Originally posted on the International Open Data Conference blog.

When we present data and information, the medium is often the message. “Download our full dataset (19MB),” sends a different message than “New figures suggest the oil spill would cover Lake Erie.” The tension between data depth and clear narratives is not a simple one, though. Sometimes the most important story data tells is in the relationships between data sets.

In the oil, gas and mining sector, a complex web of relationships governs the flow of money from private companies to governments to the local communities that benefit from government spending and services. Groups like Publish What You Pay and NRGI are in Ottawa discussing better tools to promote accountability in the extractive industries by extracting data on these fiscal flows, which can also include foreign aid and local taxes, among other things.

The World Bank has been working with colleagues from these fields to draft a tool that can illustrate the web of relationships in the extractive sector, and serve as a visual backdrop for posting data in context.

The first sketches are now available and we are pleased to present them below—as a work in progress—for feedback from the IODC community. Comments from our open data colleagues will help guide how we develop the tool from a simple image to a flexible system that can explain fiscal flows in a particular country, or can track gaps in data availability or disclosure rules.

We want to build from a “base image,” to collaboratively define a range of uses and adaptable “layers,” as the example layers illustrate.

follow_the_money_viz_DRAFT.2 follow_the_money_viz_DRAFT.3

Disclaimer: All images are works in progress. The layout is intentionally hypothetical and the Base Map does not represent any single country. The sample data is real, but neither complete nor verified against multiple sources.

Working with John Emerson, a veteran designer in the human rights field, we’ve deliberately begun modestly with a static picture not a fancy tool, in order to test our assumptions with users in the open data and Follow the Money communities. We believe that over time we can add layers that show harder-to-follow flows such as illicit and “gray” payments, political influence, and extra-national flows through corporate ownership structures and tax havens.

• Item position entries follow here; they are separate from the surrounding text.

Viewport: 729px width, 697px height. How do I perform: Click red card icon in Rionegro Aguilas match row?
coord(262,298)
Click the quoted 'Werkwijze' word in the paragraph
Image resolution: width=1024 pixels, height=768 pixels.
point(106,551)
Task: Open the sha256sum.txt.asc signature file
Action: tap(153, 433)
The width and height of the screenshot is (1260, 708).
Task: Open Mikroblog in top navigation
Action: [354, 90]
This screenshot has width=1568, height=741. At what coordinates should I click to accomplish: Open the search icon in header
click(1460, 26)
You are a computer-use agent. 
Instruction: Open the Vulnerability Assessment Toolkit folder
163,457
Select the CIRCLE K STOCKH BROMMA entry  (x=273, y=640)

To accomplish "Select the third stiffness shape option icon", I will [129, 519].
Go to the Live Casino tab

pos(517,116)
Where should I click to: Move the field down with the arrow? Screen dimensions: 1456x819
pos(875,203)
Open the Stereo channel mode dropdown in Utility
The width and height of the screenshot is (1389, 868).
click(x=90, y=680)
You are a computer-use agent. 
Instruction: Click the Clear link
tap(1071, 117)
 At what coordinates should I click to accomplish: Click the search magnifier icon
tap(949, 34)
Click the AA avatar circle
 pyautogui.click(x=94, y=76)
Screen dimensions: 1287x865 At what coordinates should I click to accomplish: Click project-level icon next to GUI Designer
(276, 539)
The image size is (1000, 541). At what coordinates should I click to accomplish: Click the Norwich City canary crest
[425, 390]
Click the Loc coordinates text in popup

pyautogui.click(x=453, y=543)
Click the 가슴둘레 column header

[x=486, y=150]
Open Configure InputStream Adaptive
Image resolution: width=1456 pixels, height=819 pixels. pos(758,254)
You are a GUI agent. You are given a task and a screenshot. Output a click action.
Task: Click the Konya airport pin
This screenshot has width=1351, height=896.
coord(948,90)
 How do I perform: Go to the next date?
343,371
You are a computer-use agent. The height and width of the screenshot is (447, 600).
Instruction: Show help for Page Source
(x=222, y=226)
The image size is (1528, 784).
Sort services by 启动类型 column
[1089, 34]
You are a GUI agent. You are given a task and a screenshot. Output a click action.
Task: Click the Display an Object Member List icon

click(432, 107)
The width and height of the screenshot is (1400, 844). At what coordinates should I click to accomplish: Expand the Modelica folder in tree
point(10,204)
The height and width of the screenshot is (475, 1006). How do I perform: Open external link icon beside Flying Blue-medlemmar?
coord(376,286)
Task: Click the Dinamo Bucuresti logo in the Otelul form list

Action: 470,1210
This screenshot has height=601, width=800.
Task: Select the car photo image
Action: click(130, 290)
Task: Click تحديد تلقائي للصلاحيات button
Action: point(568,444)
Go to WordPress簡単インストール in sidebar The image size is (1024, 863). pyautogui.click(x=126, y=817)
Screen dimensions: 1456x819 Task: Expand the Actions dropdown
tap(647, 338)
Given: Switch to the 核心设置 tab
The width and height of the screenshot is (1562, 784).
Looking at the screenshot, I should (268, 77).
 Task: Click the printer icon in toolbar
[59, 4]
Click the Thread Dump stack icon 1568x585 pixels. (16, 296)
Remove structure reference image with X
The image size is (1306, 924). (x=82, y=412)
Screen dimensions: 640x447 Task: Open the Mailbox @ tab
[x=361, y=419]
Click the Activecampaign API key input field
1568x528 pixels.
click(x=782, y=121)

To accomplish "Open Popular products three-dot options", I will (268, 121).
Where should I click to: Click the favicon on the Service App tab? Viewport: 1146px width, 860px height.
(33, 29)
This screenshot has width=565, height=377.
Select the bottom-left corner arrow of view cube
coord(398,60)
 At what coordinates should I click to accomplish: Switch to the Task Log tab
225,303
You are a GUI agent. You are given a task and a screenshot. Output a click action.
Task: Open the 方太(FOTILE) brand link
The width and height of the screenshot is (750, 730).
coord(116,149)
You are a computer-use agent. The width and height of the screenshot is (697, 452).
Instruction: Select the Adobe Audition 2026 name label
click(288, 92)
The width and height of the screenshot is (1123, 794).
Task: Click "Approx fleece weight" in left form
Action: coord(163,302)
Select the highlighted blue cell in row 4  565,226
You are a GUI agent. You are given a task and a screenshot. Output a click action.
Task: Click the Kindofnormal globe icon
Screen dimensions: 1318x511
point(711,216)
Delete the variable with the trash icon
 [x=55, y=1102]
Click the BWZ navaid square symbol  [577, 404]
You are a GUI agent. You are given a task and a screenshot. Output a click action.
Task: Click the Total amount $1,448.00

Michael Jarvis, Extractive Governance lead for the World Bank, says that the oil and mining sectors are an ideal starting point for “following the money,” because extractives dominate the budgets of many less developed countries, and a map like this can help donors and advocates link areas of current and potential work to several points in the system. “We hope it can be a conversation starter to bridge the work of people looking at the management of extractives with those thinking about public financial management, investment and procurement in resource-rich country settings.”

In open data circles, when someone says they’re making a visualization, your first thought might be a picture that’s beautiful but rather complicated, or a web tool that promises a windfall of analysis if you have the time and expertise.

By starting with a simple visual vocabulary, we think we can more clearly convey these fiscal systems to a wider group. We can also give government officials, international campaigners and open data advocates a tool to make the case for open data policies and good practices.

By making the tool flexible for future uses, we can help a range of different advocates and experts to explain and disseminate their work more easily, and hopefully save time and money rebuilding the wheel each time they create a new visualization.

Most importantly, we believe that by making a visualization that can be repurposed for different uses, we can give the groups that use it a channel for collaboration—or at least a common reference point to worked to greater interoperability of data.

Please note that these images are works in progress. The Base Map is generic, the sample layers have real data, but it has not been exhaustively compared to other sources. We know there’s no such thing as a generic map. The value for people comes when the image is populated with the flow or overlay that applies to them.

How could a visual tool like this be most useful to you? Which elements should be clickable and “expandable” to help your own work? Which measurements and assessments of money—and of data—can inform your own analysis or advocacy?

We encourage everyone in the IODC and open data communities to send input, feedback and ideas for potential uses of this visual tool. You can email us at ftmvisual@gmail.com.

Like open data itself, a tool that gets shared encourages links between the people sharing it. More links encourage more dialogue, which can make future collaborations more likely and more efficient.

Disclaimer: All images are works in progress. The layout is intentionally hypothetical and the Base Map does not represent any single country. The sample data is real, but neither complete nor verified against multiple sources.